Jeff Gordon Reacts to Steve Phelps Resigning as NASCAR President

Jeff Gordon reacts to Steve Phelps stepping down as NASCAR commissioner, calling him “hard to replace” but saying the reset was necessary.

  • Fahad Hamid
  • 4 min read
Jeff Gordon Reacts to Steve Phelps Resigning as NASCAR President
© Adam Cairns/Columbus Dispatch / USA TODAY NETWORK via Imagn Images

NASCAR leadership news usually lands with all the glamour of a spreadsheet, until it comes with courtroom baggage and the kind of text-message phrasing you definitely don’t want read aloud in public. That’s the setup for Steve Phelps stepping down as NASCAR commissioner at the end of January, less than a year after taking the newly created role.

And because nothing in motorsports stays quiet for more than five seconds, Jeff Gordon weighed in with the most “adult in the room” reaction you could ask for. He praised Phelps for what he did right, plus a blunt acknowledgment that the timing—given everything that has happened—makes this a transition NASCAR probably had coming.

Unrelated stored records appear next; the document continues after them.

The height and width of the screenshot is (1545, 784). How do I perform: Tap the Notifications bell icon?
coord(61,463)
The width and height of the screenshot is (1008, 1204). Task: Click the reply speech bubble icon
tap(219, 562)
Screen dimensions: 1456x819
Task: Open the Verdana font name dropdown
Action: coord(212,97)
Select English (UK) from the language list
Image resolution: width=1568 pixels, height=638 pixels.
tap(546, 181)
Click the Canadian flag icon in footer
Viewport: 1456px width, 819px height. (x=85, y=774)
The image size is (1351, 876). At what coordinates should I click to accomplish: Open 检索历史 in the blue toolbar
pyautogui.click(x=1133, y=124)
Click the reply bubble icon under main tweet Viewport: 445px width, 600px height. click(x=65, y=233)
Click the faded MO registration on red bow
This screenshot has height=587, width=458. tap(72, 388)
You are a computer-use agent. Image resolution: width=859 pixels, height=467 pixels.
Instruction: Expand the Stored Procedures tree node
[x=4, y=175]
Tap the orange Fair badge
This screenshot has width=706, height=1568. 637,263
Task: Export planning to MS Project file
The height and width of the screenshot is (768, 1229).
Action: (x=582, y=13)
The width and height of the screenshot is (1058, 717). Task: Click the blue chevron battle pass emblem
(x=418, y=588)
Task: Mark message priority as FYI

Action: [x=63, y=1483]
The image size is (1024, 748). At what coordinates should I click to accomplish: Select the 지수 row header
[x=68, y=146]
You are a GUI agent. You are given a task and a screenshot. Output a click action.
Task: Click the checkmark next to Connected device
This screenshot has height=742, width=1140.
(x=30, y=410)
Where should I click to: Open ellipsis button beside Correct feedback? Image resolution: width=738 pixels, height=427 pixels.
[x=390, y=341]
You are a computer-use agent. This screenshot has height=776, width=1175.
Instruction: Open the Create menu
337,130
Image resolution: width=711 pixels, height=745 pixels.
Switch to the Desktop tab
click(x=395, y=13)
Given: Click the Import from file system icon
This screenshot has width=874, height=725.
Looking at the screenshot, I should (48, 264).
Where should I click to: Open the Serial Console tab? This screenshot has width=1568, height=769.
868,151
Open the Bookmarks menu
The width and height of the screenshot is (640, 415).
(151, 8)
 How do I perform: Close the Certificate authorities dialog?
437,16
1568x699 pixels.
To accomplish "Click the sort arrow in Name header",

If you’ve watched Jeff Gordon grow from the kid who made people mad by winning too much into the executive who has to smile politely in meetings, you know he doesn’t usually fire off hot takes just for the thrill of it. Gordon said Phelps had a rare ability to move between different groups in the sport—broadcast partners, manufacturers, competitors, tracks, sponsors, media—and that kind of connective leadership will be “hard to replace.”

Then he followed it with the line that tells you exactly where the temperature is: Gordon called the moment a “necessary transition point,” saying Phelps helped position NASCAR for its next chapter, and now it’s on the industry’s leaders to build on that foundation and keep the sport moving forward.

1. Why Steve Phelps Is Leaving NASCAR at the End of January

Officially: Phelps is resigning at the end of January after a 20-year run at NASCAR that began in 2005 and included roles like president before he became commissioner. Unofficially: his exit follows weeks of scrutiny connected to a federal antitrust lawsuit involving 23XI Racing (co-owned by Michael Jordan and Denny Hamlin) and Front Row Motorsports. During discovery, messages from Phelps became public—most notably a text exchange where he used a derogatory insult about team owner Richard Childress and wrote that Childress “needs to be taken out back and flogged.” The blowback wasn’t small, and it wasn’t contained to social media shouting. AP reports that Bass Pro Shops founder Johnny Morris wrote a letter demanding Phelps’ removal. The lawsuit was settled in December. And now, NASCAR is moving forward without him—whether you read that as “fresh start” or “we’d like this story to stop being the story.”

2. Phelps’ Statement Sounds Like a Goodbye Letter

Phelps’ public statement reads like someone trying to close the book without ripping the pages out. He said he was proud to have served as NASCAR’s first commissioner and highlighted the “passion of our fans” and the dedication of teams and partners. He also said he plans to pursue opportunities outside the organization. None of that erases the reason this is happening, but it does underscore something people often forget. Even in NASCAR, where drama is essentially a secondary fuel source, the top job still comes with real personal consequences.

3. What Gordon Means by “Necessary Transition”

When Gordon calls it a necessary transition, he’s not just talking about replacing a title on a business card. He’s talking about NASCAR trying to stabilize its credibility while asking teams, sponsors, and fans to refocus on racing again. And Gordon isn’t pretending Phelps didn’t matter. He credited Phelps for pushing NASCAR to take smart risks and be more welcoming to new and existing fans—basically, the stuff that helps the sport grow beyond its usual bubble. But the subtext is obvious: when leadership becomes the headline, racing loses. NASCAR wants the product to be the product again. Here’s the part that will either calm you down or make you squint suspiciously: NASCAR says it has no immediate plans to replace Phelps as commissioner. Instead, responsibilities are being distributed internally, with President Steve O’Donnell and the existing leadership team overseeing operations. On paper, that’s “stability.” In practice, it’s NASCAR telling everyone that they are not starting a messy public search while the sport’s already trying to climb out of a messy public story.